Tenant Payments

Purchasing a park out of town where current owner has managed the park himself and has always collected the rents himself, usually collecting in cash going door to door. I plan to hire on a greeter / manager who will assist me with the operations of the park, and obviously want to discontinue the paractice of cash rent collections. There is a bank with a branch a few miles down the road. I could set up an account with them and have tenants make payments there. What other suggestions would you guys have? Which methods of rent collections do you prefer?

Yes - absolutely, positively stop taking cash. Not only can it ‘disappear,’ you also don’t want people knowing that your manager has $5,000+ cash on his/her person the first week of every month. This is as much a ‘my manager might steal from me’ issue as it is a ‘I want my manager to be safe’ issue.

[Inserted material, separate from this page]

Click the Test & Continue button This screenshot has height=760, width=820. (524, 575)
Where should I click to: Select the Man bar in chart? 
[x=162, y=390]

Do not go door-to-door to collect rent. Just evict. This was discussed at great length in the thread from 9 days ago entitled ‘Confrontation with Belligerent Tenant.’ Read it.

We have rent boxes on-site. They are two pieces of 16" drilling rig pipe welded together into a ‘T’ and sunk into a yard of concrete. Lettering on it says ‘RENT - No cash.’ They are right next to where the mailboxes are. Tenants have no excuse not to pay the rent. There are no “my check is in the mail,” excuses or “I deposited my rent into the bank - the bank must not have put my lot number on the deposit slip…” excuses.

That said, I do know fellow investors with more responsible tenant bases (e.g. those that pay over $300/mo. lot rent) that have good luck with residents mailing-in their rent. To keep accurate track of which resident has paid rent this way, you can:

  1. give tenants pre-printed deposit slips with their lot number on them. Most every bank allows you to see deposit slips online. (My pet peeve - banks still won’t let you see the check or money order online!)

  2. make tenants pay a few extra cents corresponding to their lot number with their rent (e.g. the tenant in space 86 that pays $200 in lot rent would pay $200.86)

  3. some banks offer free checking. So why not just set up a separate checking account for every tenant? Then sweep all the tenant accounts into your main account.

Of course tenants can pay with cash any of the above three ways directly to the bank. You just don’t want to be collecting cash on-site.

Best of luck,

-jl-

Not sure if how tech forward your residents are but there are some companies out there such as paylease.com and rentpayment.com that offer online services.